Defense giant ASELSAN is encouraging Turkish professionals living abroad to return home as part of its 'Back To Turkey' project
ASELSAN, one of Turkey's biggest defense companies, has joined efforts to reverse the brain drain and boost talented manpower needed by the growing country.
As Turkey taps into its potential to develop "local and national" products, from unmanned drones to battleships, the defense giant is presenting a series of incentives for Turkish experts living abroad to bring them back home.
This year, 25 people returned to Turkey to work for ASELSAN, up from only three last year. The defense company hopes to benefit from the experience of these new employees, who previously worked in countries like the U.S., the U.K. and the Netherlands.
"Back to Turkey" requires returnees to commit to a contract of at least two years. In return, their fees for return are covered by the company. ASELSAN also regularly attends job fairs abroad organized by the Human Resources Office of the Turkish Presidency to attract talents from countries like the U.K., Germany, Uzbekistan and South Africa.
ASELSAN Deputy Director Hakan Karataş told Anadolu Agency (AA) that they launched the project six months ago. "We saw several employees leaving the company for education or work abroad and sought to detect what drove them to leave the company. We contacted former and current employees to attract these people back to the company," he said. Karataş said young engineers, in particular, seek to gain experience abroad while some see uncertainty in their future career in Turkey.
"We reached out to 22 people and expect three others to return so far. The company has expected talented names to apply for jobs but our real duty is to find them on our own," he said.
Karataş said they found Turkish engineers chose the Netherlands in particular in recent years. They held four days of talks with about 30 former ASELSAN employees in the country, telling them "the doors are always open" for them if they want to work for the company. He said former employees told them there was a more organized environment for living and working abroad though social and economic conditions were not as attractive as they expected.
"We believe that, in about three years, many other people will return to Turkey. Be it ASELSAN or another Turkish company, if we set up branches there, for instance in Germany or Netherlands, many of those people will apply," Karataş said. He added that they would visit the Netherlands again in the near future upon rising demand for returns from there.

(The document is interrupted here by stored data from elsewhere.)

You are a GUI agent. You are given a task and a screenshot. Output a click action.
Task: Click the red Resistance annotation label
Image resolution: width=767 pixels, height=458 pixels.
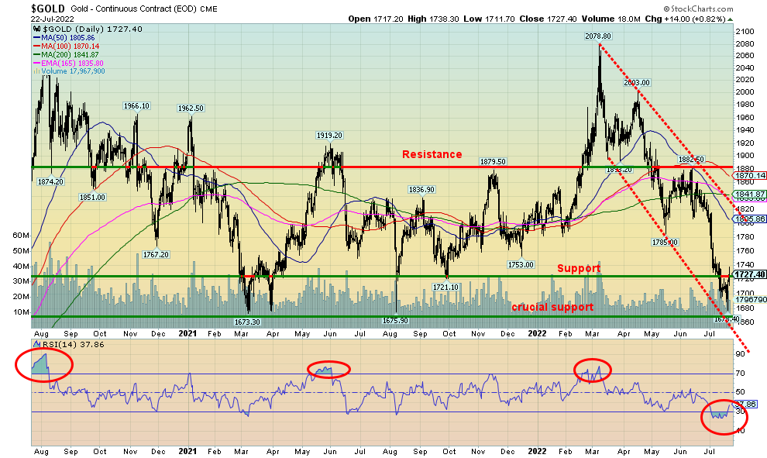pyautogui.click(x=432, y=154)
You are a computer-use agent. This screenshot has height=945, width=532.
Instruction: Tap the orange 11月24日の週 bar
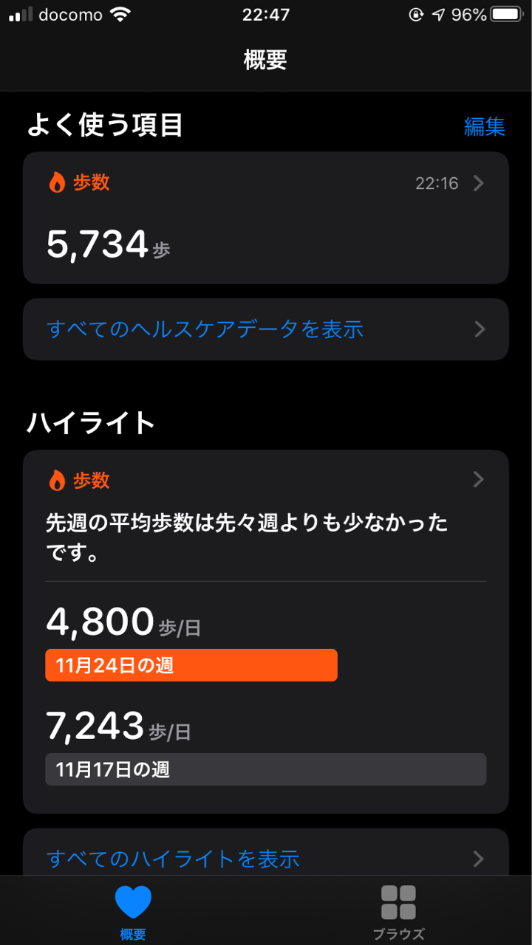pyautogui.click(x=191, y=665)
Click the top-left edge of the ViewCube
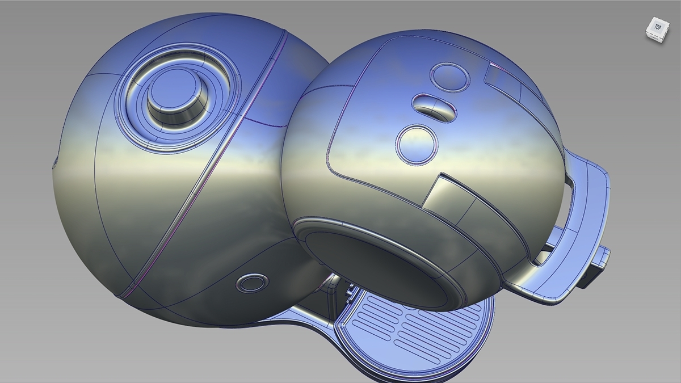Image resolution: width=681 pixels, height=383 pixels. pyautogui.click(x=652, y=32)
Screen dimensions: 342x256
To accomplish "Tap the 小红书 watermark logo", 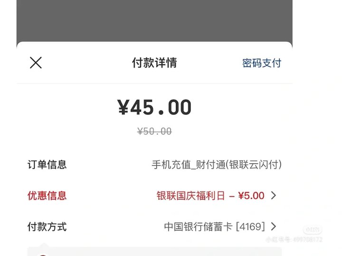I will [313, 229].
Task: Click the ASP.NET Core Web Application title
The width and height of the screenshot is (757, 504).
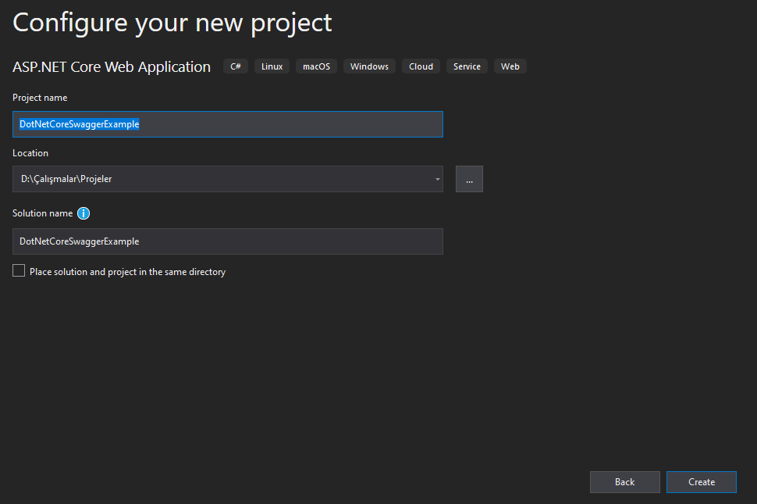Action: pos(112,66)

Turkey is already aiming to attract qualified researchers from other countries with a new scholarship program initiated by the Ministry of Science, Industry and Technology. Within this program, scholarships as high as TL 500,000 are being given to young researchers and TL 1 million for more experienced researchers. Researchers will receive a TL 20,000 or TL 24,000 scholarship per month depending on their experience level. Scholarship holders are to receive financial support for 24 to 36 months for the projects they work on.
Turkey has recently sought to ramp up its research output, particularly in the fields of science and technology. President Recep Tayyip Erdoğan emphasized technological advancement in his 100-day plan unveiled last year and called on Turkish scientists to return home from abroad.
The country's earlier efforts to bring back its academic diaspora ensured the return of more than 595 researchers to Turkey in the past nine years after they pursued a career abroad. The Scientific and Technological Research Council of Turkey (TÜBİTAK) has already drafted an inventory of Turkish scientists living abroad and offered scholarships in order to reverse the brain drain, in cooperation with the European Research Council.
Karataş said they do not view those leaving for abroad as lost brainpower but rather, "people who will contribute greatly to Turkey by applying what they learned there here in our country." To improve itself, ASELSAN has modified its organization, expanded social activities it offers to employees and taken several steps for personal development to make the company a better place for employees.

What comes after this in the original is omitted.